The task: Rewrite in full every line starting with the one that contains "The height and width of the screenshot is (735, 1307)." and going on through the one that contains "coord(321,159)". Shift each coordinate in the answers by -103 and leave everything else on those lines unchanged.

--- start Records shown ---

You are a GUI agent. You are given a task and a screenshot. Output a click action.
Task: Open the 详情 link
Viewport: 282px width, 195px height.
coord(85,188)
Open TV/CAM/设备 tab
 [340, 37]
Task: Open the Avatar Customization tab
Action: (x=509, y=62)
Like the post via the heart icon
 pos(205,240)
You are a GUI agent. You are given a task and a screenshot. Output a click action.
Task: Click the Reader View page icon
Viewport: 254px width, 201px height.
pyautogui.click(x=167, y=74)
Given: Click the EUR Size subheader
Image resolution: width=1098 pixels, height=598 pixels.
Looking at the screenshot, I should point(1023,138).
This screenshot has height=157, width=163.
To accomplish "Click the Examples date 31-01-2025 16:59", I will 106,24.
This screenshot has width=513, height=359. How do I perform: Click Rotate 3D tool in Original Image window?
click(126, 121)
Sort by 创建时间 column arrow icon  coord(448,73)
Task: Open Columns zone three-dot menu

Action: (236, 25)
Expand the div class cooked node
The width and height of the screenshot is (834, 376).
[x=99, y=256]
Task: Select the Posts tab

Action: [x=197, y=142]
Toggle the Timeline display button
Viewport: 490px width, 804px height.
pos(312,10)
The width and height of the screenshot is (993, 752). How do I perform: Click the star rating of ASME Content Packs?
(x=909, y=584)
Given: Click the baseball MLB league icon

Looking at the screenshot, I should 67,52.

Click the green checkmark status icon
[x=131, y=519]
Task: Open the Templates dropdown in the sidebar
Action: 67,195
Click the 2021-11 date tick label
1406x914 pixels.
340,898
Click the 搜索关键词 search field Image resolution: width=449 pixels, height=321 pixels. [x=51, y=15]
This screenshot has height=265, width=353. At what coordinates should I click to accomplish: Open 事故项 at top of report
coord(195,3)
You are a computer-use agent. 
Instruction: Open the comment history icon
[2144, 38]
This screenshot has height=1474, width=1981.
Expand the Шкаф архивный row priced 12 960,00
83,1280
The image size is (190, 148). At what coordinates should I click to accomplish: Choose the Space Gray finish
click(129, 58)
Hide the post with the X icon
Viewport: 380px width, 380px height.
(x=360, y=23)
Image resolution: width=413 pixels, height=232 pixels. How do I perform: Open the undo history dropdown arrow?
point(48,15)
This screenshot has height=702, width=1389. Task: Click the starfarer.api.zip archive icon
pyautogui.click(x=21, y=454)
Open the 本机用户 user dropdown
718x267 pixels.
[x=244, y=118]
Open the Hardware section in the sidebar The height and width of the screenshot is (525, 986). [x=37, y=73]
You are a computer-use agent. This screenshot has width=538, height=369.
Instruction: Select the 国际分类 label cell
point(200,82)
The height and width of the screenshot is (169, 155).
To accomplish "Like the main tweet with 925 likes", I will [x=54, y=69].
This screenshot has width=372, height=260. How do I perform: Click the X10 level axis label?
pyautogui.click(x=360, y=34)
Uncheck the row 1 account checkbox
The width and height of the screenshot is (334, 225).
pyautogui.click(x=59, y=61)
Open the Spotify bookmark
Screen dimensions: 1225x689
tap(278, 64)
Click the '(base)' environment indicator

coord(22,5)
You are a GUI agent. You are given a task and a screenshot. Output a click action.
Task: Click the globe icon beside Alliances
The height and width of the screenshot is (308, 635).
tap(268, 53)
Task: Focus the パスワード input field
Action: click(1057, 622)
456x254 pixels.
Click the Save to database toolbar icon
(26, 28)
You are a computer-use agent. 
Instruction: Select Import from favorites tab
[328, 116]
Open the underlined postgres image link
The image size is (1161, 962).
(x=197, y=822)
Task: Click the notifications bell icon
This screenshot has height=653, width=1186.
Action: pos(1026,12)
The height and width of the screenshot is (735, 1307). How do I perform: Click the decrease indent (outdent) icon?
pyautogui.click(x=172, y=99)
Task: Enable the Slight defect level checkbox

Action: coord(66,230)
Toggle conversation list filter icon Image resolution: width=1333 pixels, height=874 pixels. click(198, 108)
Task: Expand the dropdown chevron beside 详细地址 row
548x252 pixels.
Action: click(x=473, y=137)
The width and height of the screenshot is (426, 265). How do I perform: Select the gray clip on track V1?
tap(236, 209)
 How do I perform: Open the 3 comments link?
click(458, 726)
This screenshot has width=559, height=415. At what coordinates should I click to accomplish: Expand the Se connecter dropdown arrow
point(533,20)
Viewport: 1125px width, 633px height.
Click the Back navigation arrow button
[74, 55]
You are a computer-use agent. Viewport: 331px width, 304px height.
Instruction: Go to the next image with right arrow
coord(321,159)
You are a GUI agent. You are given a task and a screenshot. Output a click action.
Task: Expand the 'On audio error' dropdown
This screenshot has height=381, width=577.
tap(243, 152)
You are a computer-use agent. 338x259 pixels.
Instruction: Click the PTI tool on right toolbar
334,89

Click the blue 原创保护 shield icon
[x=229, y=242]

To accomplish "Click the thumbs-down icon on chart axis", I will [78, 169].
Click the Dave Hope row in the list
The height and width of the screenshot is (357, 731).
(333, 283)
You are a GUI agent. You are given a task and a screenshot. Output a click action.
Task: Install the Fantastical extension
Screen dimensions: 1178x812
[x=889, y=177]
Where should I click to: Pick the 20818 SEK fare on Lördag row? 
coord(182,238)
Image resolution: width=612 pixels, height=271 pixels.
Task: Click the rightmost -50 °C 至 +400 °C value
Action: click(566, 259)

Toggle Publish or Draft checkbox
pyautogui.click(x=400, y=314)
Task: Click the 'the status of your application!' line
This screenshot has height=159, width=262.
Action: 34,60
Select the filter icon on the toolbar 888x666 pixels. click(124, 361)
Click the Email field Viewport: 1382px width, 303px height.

--- end Records shown ---

Answer to the task:
The height and width of the screenshot is (735, 1307). How do I perform: Click the decrease indent (outdent) icon?
pyautogui.click(x=69, y=-4)
Task: Enable the Slight defect level checkbox

Action: coord(-37,127)
Toggle conversation list filter icon Image resolution: width=1333 pixels, height=874 pixels. click(95, 5)
Task: Expand the dropdown chevron beside 详细地址 row
548x252 pixels.
Action: click(x=370, y=34)
The width and height of the screenshot is (426, 265). How do I perform: Select the gray clip on track V1?
tap(133, 106)
 How do I perform: Open the 3 comments link?
click(355, 623)
This screenshot has width=559, height=415. At what coordinates should I click to accomplish: Expand the Se connecter dropdown arrow
point(430,-83)
Viewport: 1125px width, 633px height.
Click the Back navigation arrow button
[-29, -48]
You are a computer-use agent. Viewport: 331px width, 304px height.
Instruction: Go to the next image with right arrow
coord(218,56)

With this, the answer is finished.